Шутка. Может, глупая, может, нет — она в природе авторского своеволия. Не надо сердиться. Право, лучше — за вашу и нашу — чокнемся.
А теперь, когда мы вновь одни и чужих нет, разуемся, останемся в одних портянках, устали. За вечным сном, за роем сновидений снова встают ледяные глыбы бессонницы.
Голос читателя. Но что же все-таки стало с «Сообществом сонных»? Неужели никому из них так и не суждено было проснуться?
Голос автора. Нет, никому, даже самому юному.
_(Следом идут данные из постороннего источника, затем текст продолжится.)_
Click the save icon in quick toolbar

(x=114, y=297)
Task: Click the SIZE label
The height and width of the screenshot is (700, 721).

Дети — говорят, что стали рождаться спящие дети, — они, может быть, еще проснутся.
— А-а…
* * *
«Москва! Moskau! Moscow! Moskwa!» — звучало на всевозможных языках: варшавском, пражском, берлинском, передового и прогрессивного человечества. На этом языке звучало так: «Staline c’est la paix». Сразу представляется
Худой француз в берете
По саду ходит с лейкой,
А друг его Портянка
По бане ходит с шайкой.
И льет француз из лейки
В подставленную шайку,
А то не шайка вовсе —
Портянкина параша.
«Посвящается всем миролюбивым силам, собравшимся на свой Первый Конгресс в Варшаве и в Праге». Ваша палома, сволочи, угодила в нашу парашу.
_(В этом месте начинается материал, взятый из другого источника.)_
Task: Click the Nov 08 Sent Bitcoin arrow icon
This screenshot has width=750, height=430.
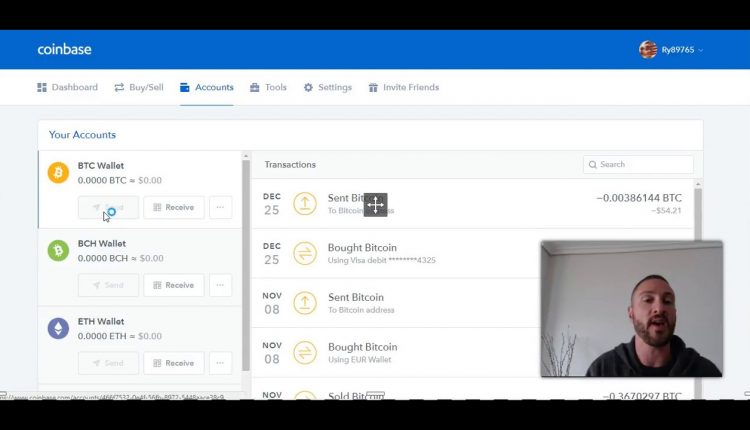Action: point(305,303)
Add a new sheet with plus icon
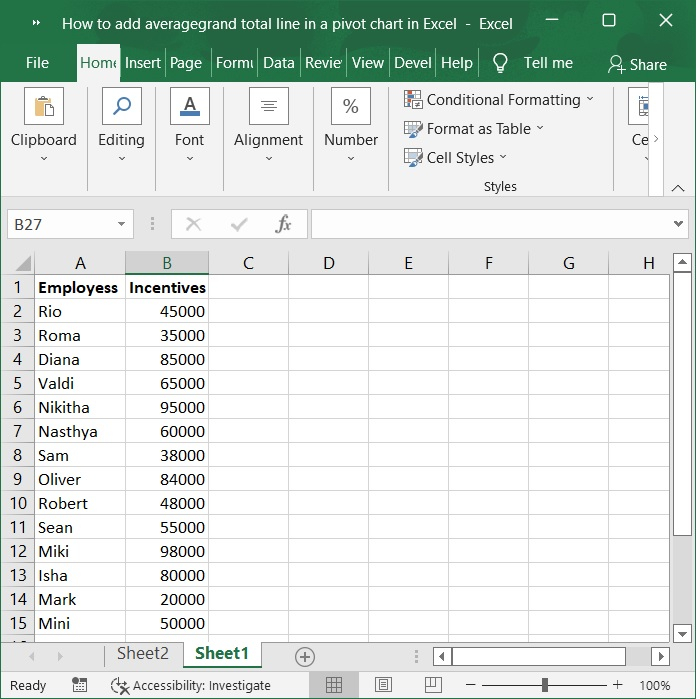This screenshot has width=700, height=699. pos(305,657)
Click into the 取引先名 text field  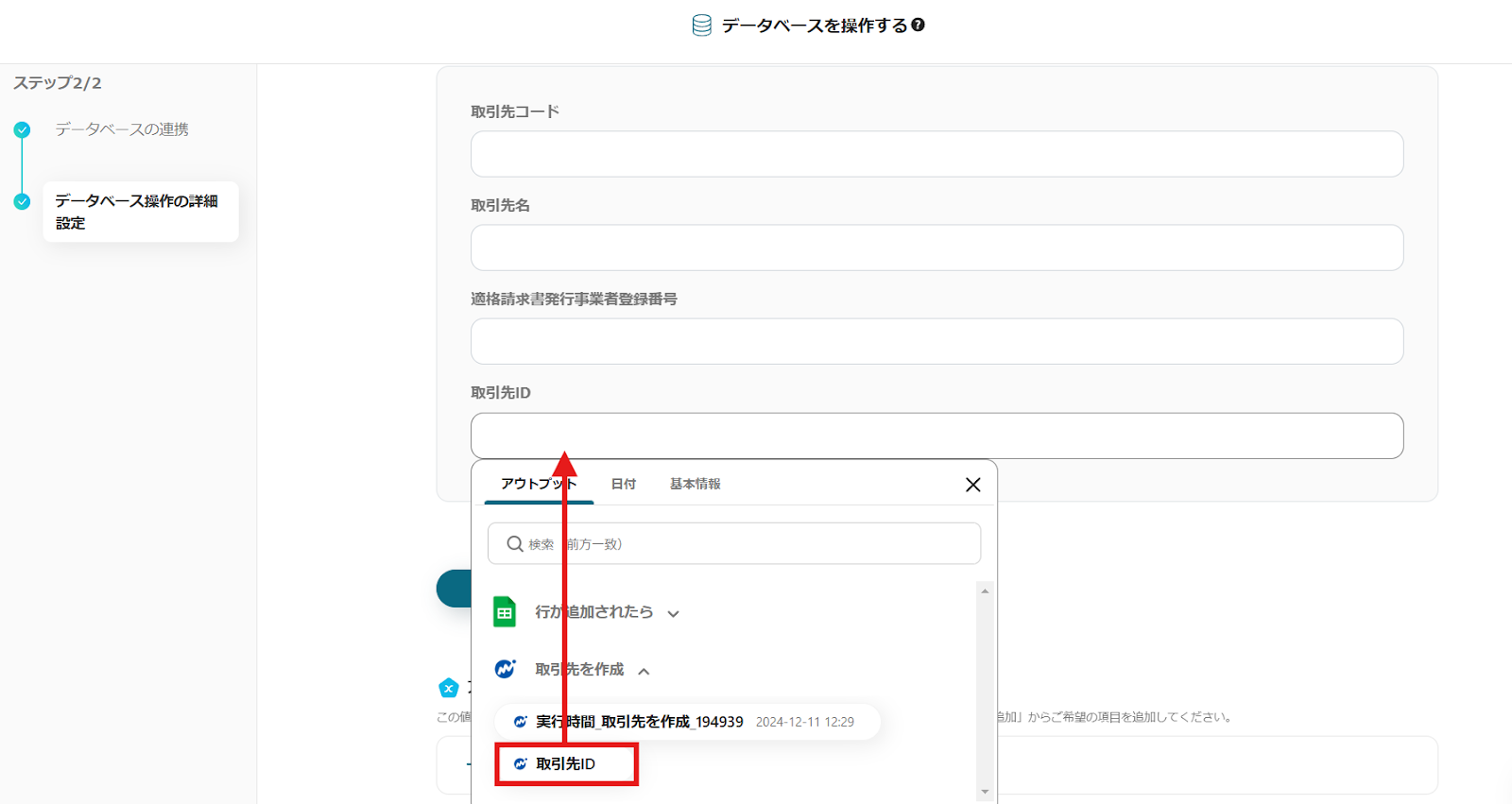tap(936, 248)
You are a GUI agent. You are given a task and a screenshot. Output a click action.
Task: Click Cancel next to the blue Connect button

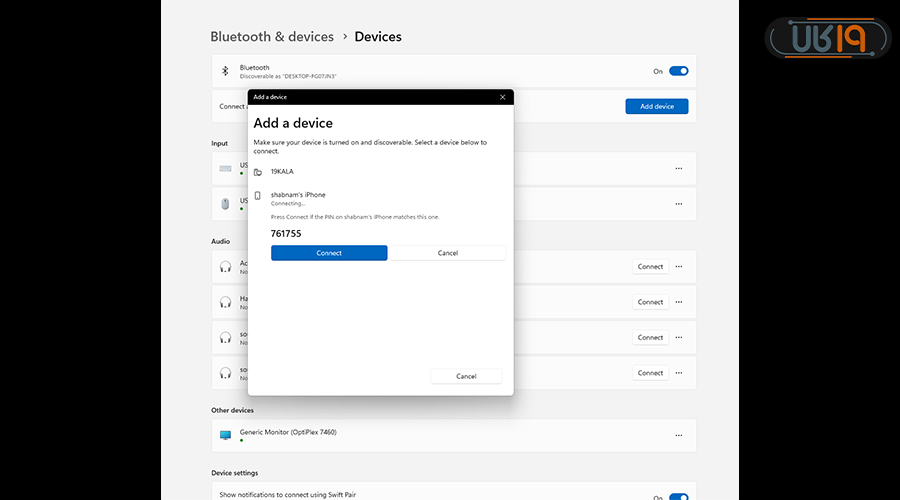pos(447,253)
Пока я вырастал на два сантиметра, небоскреб успевал проколоть звездочкой небо. В Москве все быстрее. Светлой памяти букваря. Это ваза. Это цветы. Цветы стоят в вазе. Это школа. Дети идут в школу. Это класс. Он большой и светлый. Учительница стоит у доски. Она объясняет. Это барабан. Пионер бьет в барабан. Это старушка. Мальчик и девочка помогают старушке нести сумку. Они тимуровцы. («Дай баранку, дай баранку…») Это комната. На диване сидит бабушка. Она держит кошку. Это кошка Мурка. За столом сидит папа. Он читает газету. Мама наливает чай. Сестра готовит уроки. Я пью чай. Это семья.
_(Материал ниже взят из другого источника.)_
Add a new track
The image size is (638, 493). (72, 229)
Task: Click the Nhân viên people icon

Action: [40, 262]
Я пил чай, сладкий, как утренний сон, и слушал «Пионерскую зорьку». Потом шел в школу — осенью стараясь наступать на такие из опавших листьев, которые производили хруст, зимой не пропуская ни одного каточка на снегу, а весной сбивая носком с водосточных труб ослабевшую бахрому сосулек. В этот день мама выговорила бабушке за то, что рядом с ее стаканом чая та поставила свой — с зубами. Бабушка, разобиженная, уселась на диван и принялась жалобно гладить свалявшуюся Муркину спину, а папа с головой ушел в изучение «Правды» (бабушка была его мамой). Висевшая в красном углу круглая, затянутая черной бумагой, продырявленной моими пальцами, «Пионерская зорька» уныло доложила, что усатая собака сдохла. Мама опустилась на стул, папа вскочил (двое на качелях). Бабушка сотворила что-то с Муркой — та с диким визгом вырвалась у нее из рук и забилась между стеной и пианино (подчеркиваю, я рос в интеллигентной семье).